The question today is what do we do? What do we change?
I say: Change nothing.
Do nothing but mourn, care and investigate. Yes, at some point this event will inform decisions on how we govern ourselves. But not today.
I find it very difficult to believe that the alleged shooter acted alone. And if there were accomplices, I want to know who they were, and why they helped him.
But I do not want to walk through new metal detectors, or deal with other infringements upon my civil liberties as a knee-jerk reaction to this event. Far too often, in fact, every damn time, this kind of thing happens, the response is that we must rein in our freedoms.

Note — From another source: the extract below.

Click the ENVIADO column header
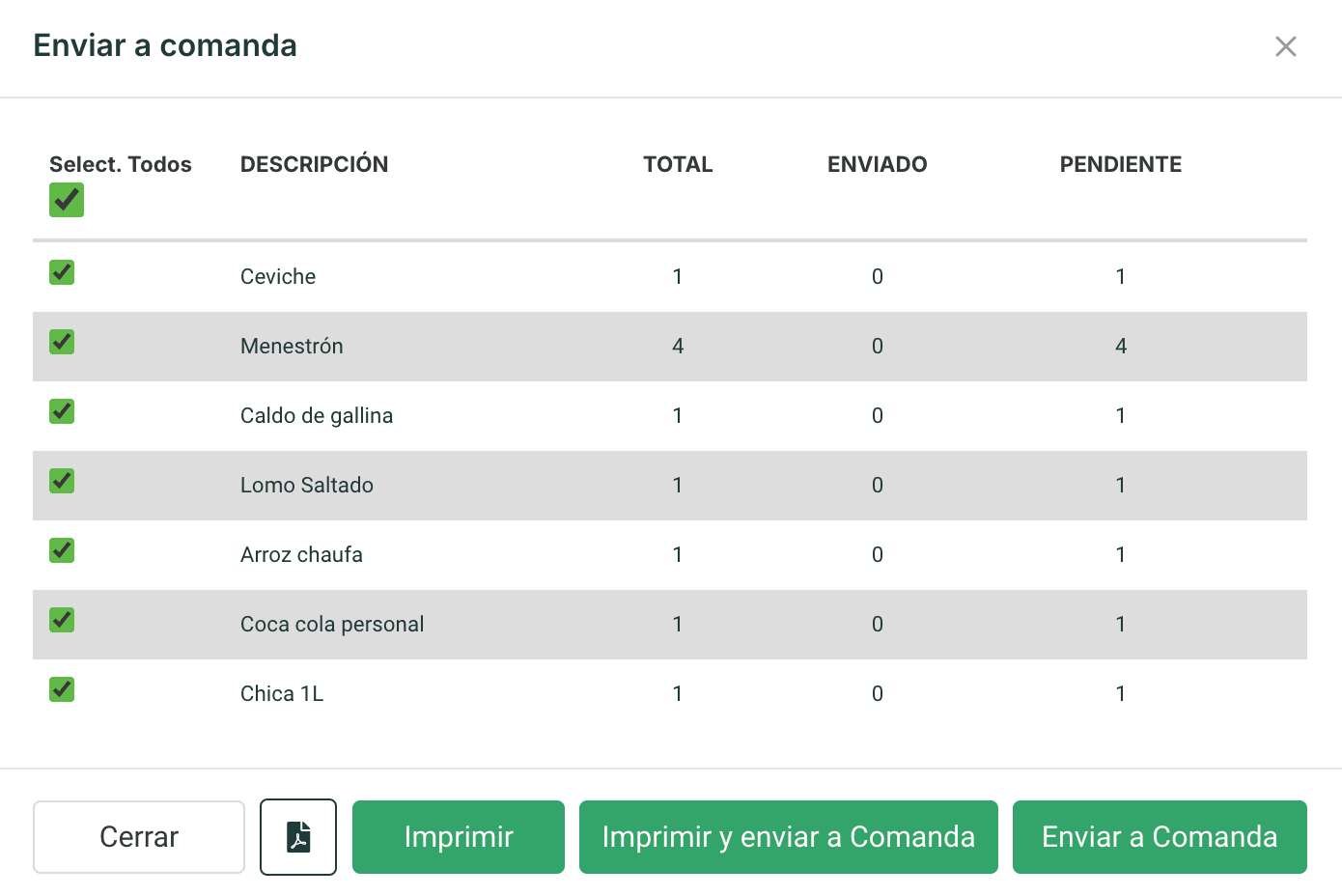The width and height of the screenshot is (1342, 896). (x=877, y=164)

Let us remember that those who kill innocent victims do not do so simply because they wish them dead — terrorism is about killing a few to strike fear into many. Terrorism is a form of activism coupled with narcissism.
This shooter, in a sick way, may well have thought he was making a difference—that he was changing something.
Would it be that he was ushering in a further curtailment of our freedoms? I don’t know. What I do know is that giving them away will not bring back the (at this writing) 59 dead.
For a period of time, Paddock will remain the gold medalist in mass shootings in America. But let that be his only legacy. Let us not succumb to the narcissism of this act and the desire to scare us.